Diese Namen lassen sich jenen europäischen Softwareclustern zuordnen, die von den Studienautoren des Fraunhofer Instituts für System- und Innovationsforschung nun erstmals anhand von 19 unterschiedlichen Kennzahlen zu Umsatz, Beschäftigung, Forschungsstärke oder Spezialisierungsgrad in ein Verhältnis gesetzt worden sind. Eine Erkenntnisse: Fast jedem der untersuchten Cluster lässt sich entweder nur das Attribut groß oder nur das Attribut wachstumsstark zuordnen, während es das Silicon Valley seit Jahren schafft, beide Attribute zu kombinieren.

Eine weitere Erkenntnis: Während einige der europäischen Cluster in bestimmten Aspekten - zum Beispiel im B2B-Geschäft - international konkurrenzfähig sind, kommt keines von ihnen in der Gesamtsicht aller untersuchten Indikatoren auch nur in die Nähe des Silicon Valleys.

Zu wenig Wagniskapital, zu wenig staatliche Nachfrage

Wie klein diese europäischen IT-Ballungsgebiete im Vergleich zu ihrem US-amerikanischen Pendant sind, darüber machen sich die Studienautoren keine Illusionen. "Der Umsatz von Software-Unternehmen mit Hauptquartier in der Europäischen Union beträgt 41 Milliarden Euro", sagte Bernard-Louis Roques, CEO des als Datenlieferant an der Studie beteiligten französischen Venture-Capital-Gebers Truffle Capital bei der Präsentation der Ergebnisse. Manch ein IT-Konzern an der US-amerikanischen Westküste bringe es schon allein auf mehr Umsatz.

Dass der Abstand zum Silicon Valley so groß ist, dafür gibt es nach Ansicht des Franzosen mehrere Gründe.
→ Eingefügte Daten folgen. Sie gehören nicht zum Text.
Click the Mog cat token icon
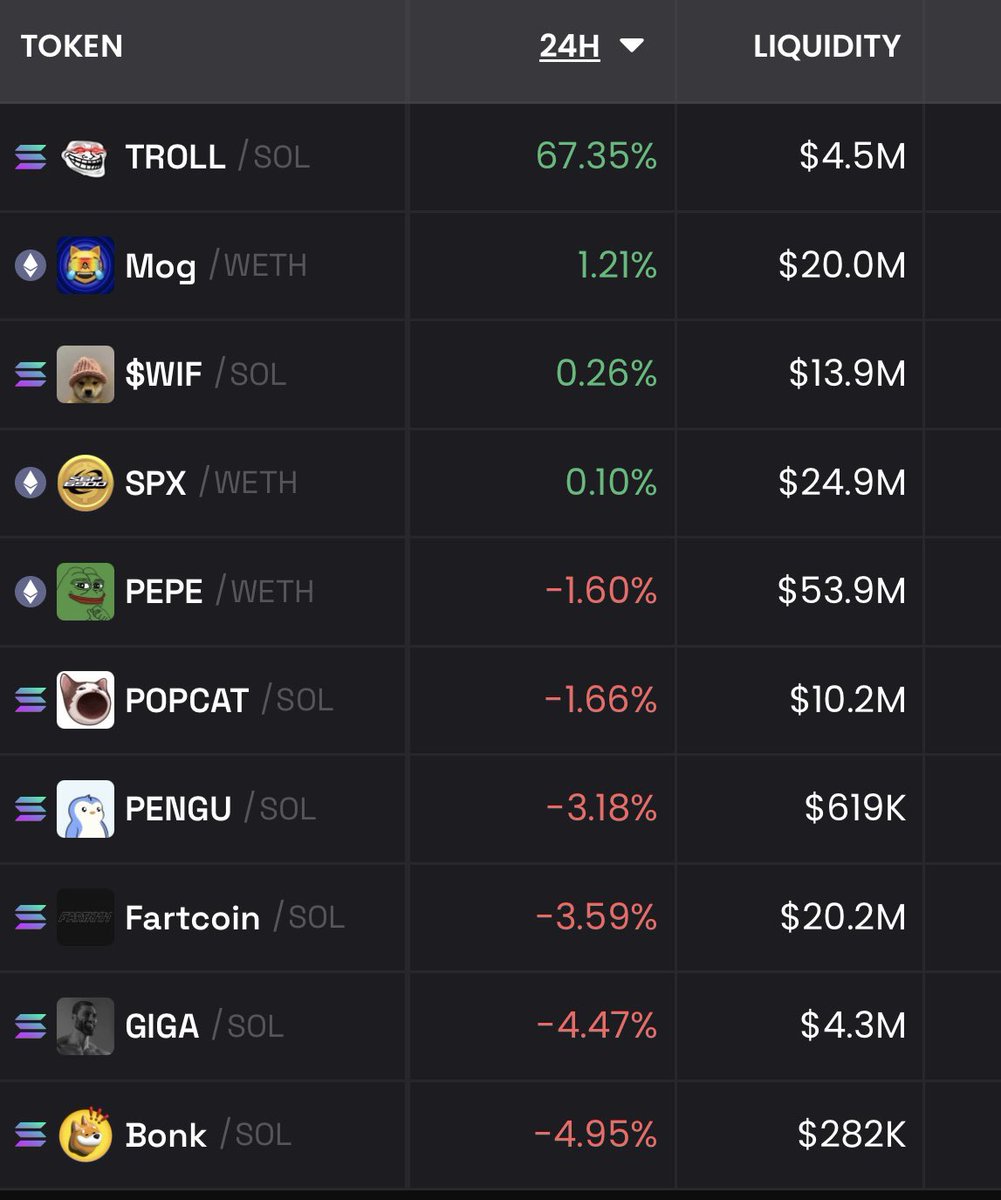The height and width of the screenshot is (1200, 1001). 85,265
So seien die Amerikaner erheblich freigiebiger, wenn es um Wagniskapital gehe. "Es fehlt Geld in Europa", sagte Roques. Im Schnitt würden in den USA pro Firma und Jahr 92 Dollar eingesammelt, in Europa seien es nur 7 Dollar. Dass Wagniskapital dabei nicht allein eine US-Domäne sein müsse, belegt Roques am Beispiel Israel, wo im Schnitt 164 Dollar pro Firma an Wagniskapital eingesammelt würden. "Ein weiterer großer Nachteil ist, dass wir in Europa öffentliche Gelder nicht so sehr in europäische IT-Produkte stecken können wie dies in den USA der Fall ist", sagte der Truffle-CEO.
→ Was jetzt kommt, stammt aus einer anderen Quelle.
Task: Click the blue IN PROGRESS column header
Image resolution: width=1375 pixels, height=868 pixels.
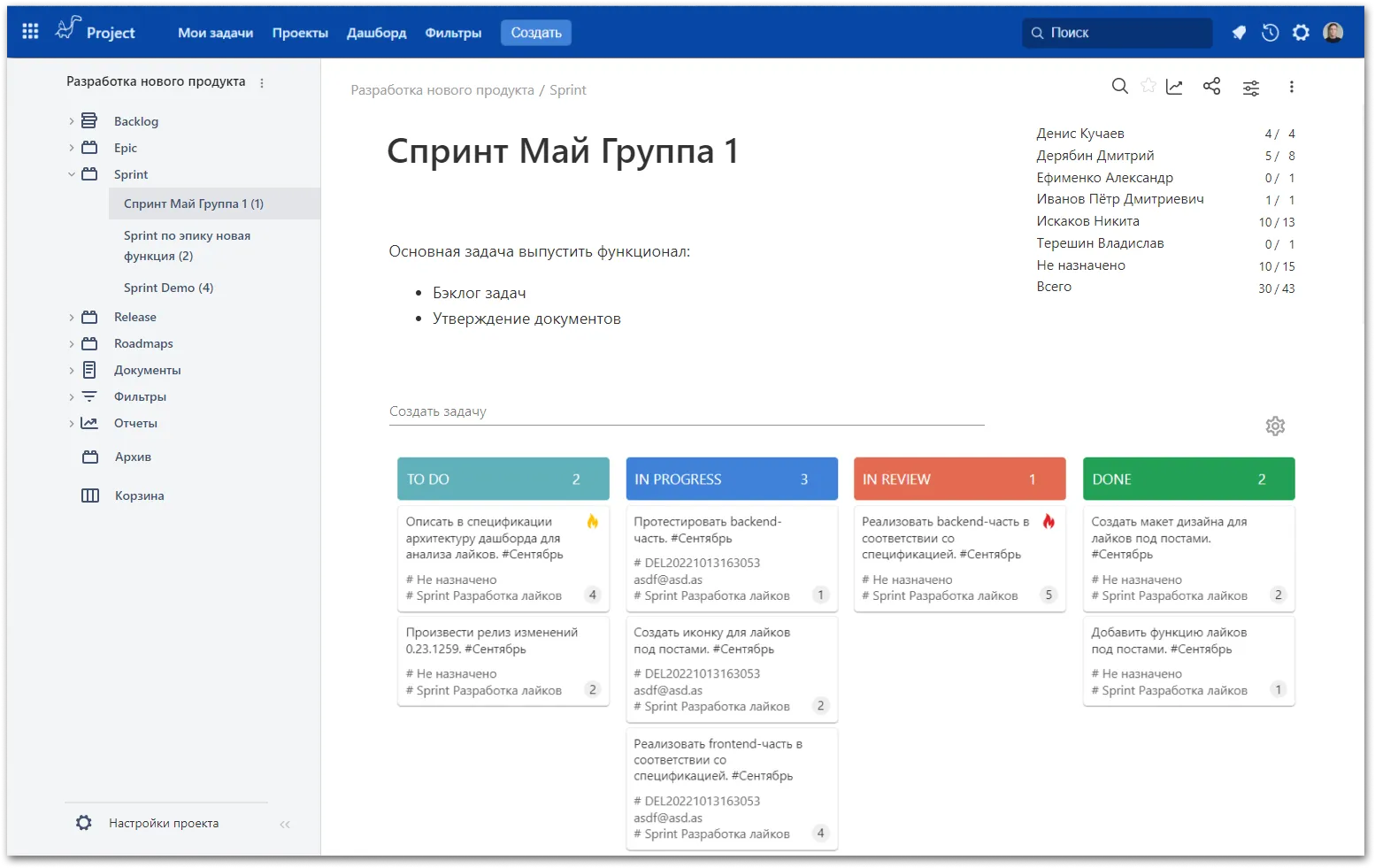Action: coord(731,479)
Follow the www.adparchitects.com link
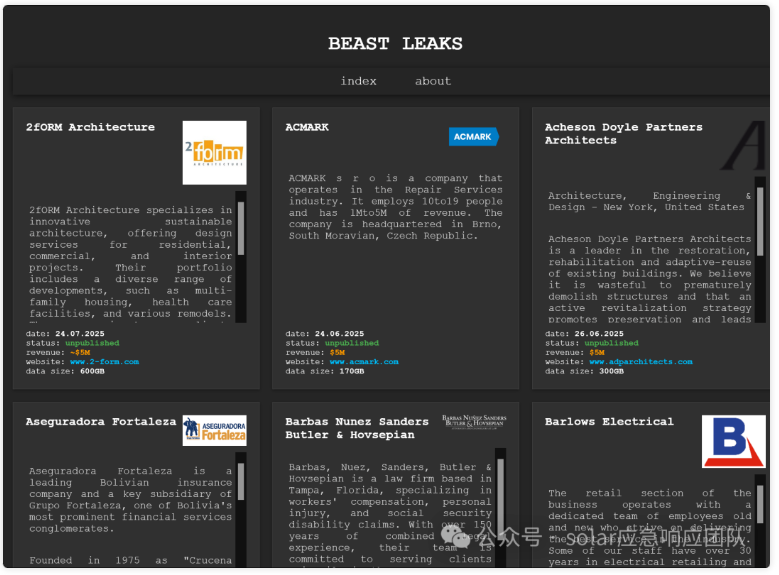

Ein Argument, das auch der Chef der Software AG Karl-Heinz Streibich als Vertreter des deutschen Software-Clusters teilte. "Die Nachfragemacht der europäischen Verwaltungen muss auf bestimmte Branchen fokussiert werden, die entwickelt werden sollen", regte er an und verwies auf die mehr als 18 Milliarden Euro, die in Deutschlands öffentlicher Verwaltung für solche Zwecke zur Verfügung stünden. "Diese Nachfrage muss strategischer eingesetzt werden, um Europa unabhängiger von nicht-europäischen, vor allem amerikanischen Technologien, zu machen."